-------- AVAILABLE DATA

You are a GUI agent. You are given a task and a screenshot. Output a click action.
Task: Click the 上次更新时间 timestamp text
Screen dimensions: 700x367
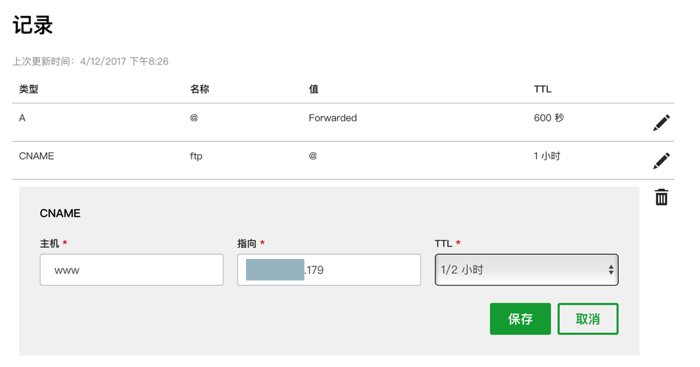tap(90, 61)
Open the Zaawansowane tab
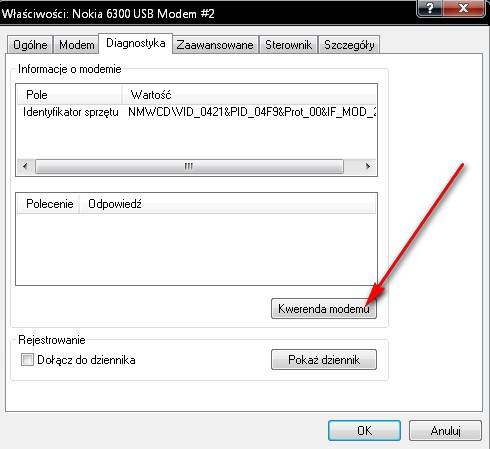Image resolution: width=490 pixels, height=449 pixels. (x=215, y=45)
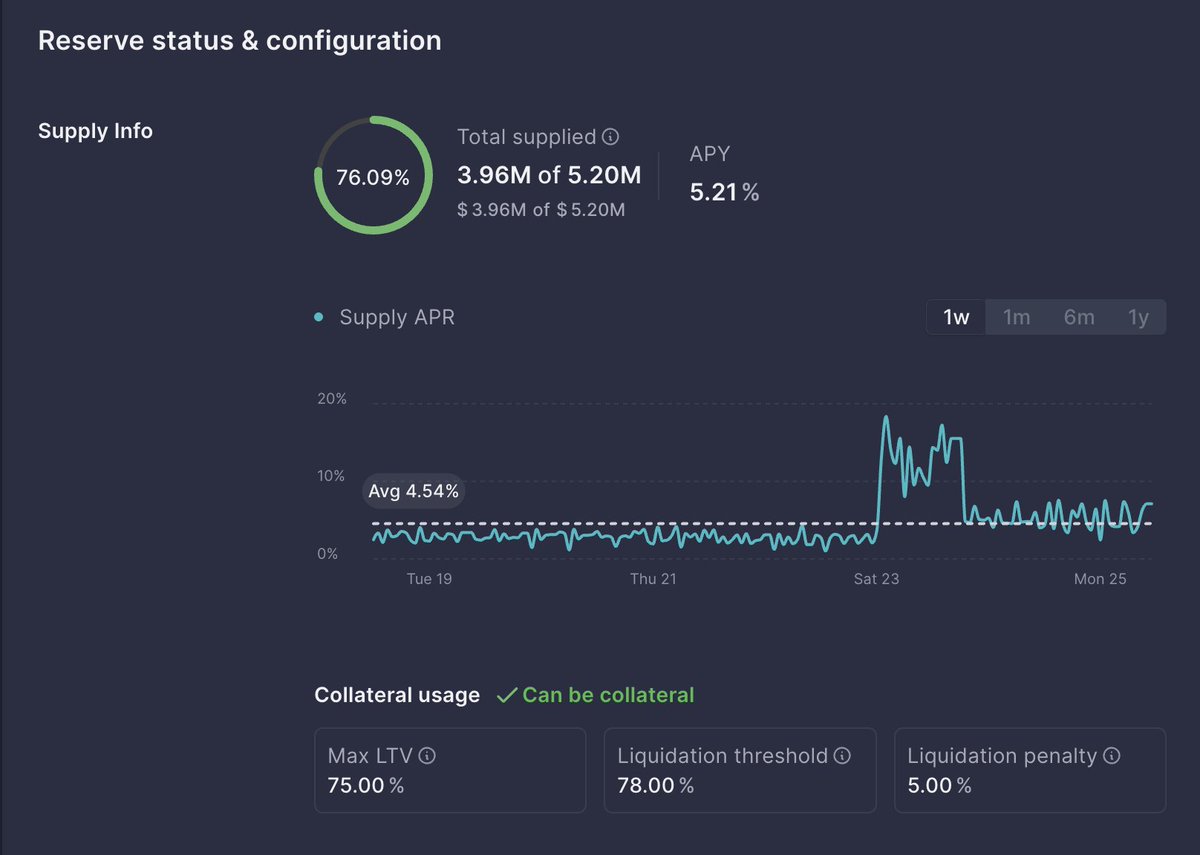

----------------

__ASSIGNMENT__
Pictures are to be left out. Everything else in the records must be written out exactly.

__RESPONSE TO THE EXERCISE__
You are a GUI agent. You are given a task and a screenshot. Output a click action.
Task: Click the 上次更新时间 timestamp text
Screen dimensions: 700x367
tap(90, 61)
Open the Zaawansowane tab
Image resolution: width=490 pixels, height=449 pixels. (x=215, y=45)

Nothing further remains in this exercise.